The Riddle of Frontal Lobe Function in Man

2009 
This paper records a recurrent perplexity and a recent attempt at its resolution. Let me begin with the perplexity. Man_s frontal lobes have always presented problems that seemed to exceed those encountered in studying other regions of his brain. In striving to give a functional interpretation of anatomic pattern, we have therefore tended, in our laboratory, to begin by considering the occipital lobes and their processing of visual information (Teuber and Bender 1949; Teuber et al. 1960), and to progress from there to analysis of parietal and temporal lobe syndromes involving touch and hearing and higher processes (Teuber et al. 1951; Semmes et al. 1960). In this way, one can spend one’s life as an investigator without ever crossing the central fissure.

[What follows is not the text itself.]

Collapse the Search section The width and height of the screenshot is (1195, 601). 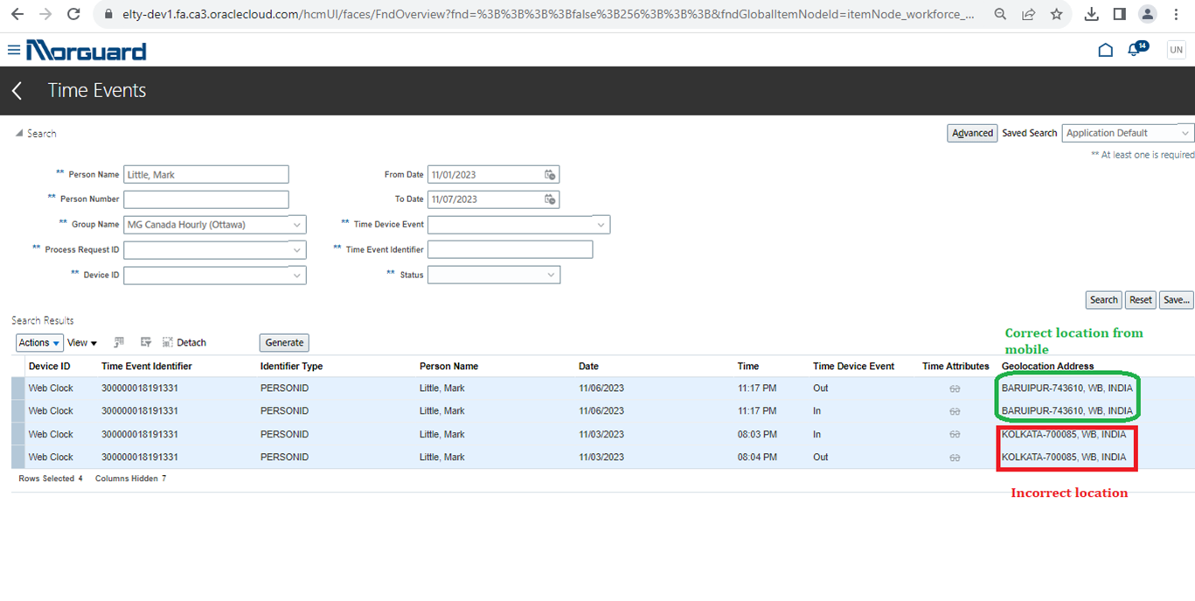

And well one might—because it appears that by starting at the posterior end of the brain, it may become impossible in principle to reach the frontal lobes. I now believe that analysis of frontal lobe functions requires that we begin from that end, considering how these anterior parts act upon posterior, and predominantly sensory structures. What is needed is a 180° turn (Teuber 1961b). It is hardly an accident that the frontal lobes have continued to pose such insuperable difficulties to interpretations in traditional stimulus-response terms. Such conventional attacks on the problem go from sensory to motor functions; if the opposite approach is required—going from motor to sensory, as we shall suggest—then it may become understandable why frontal symptoms have been so perplexing.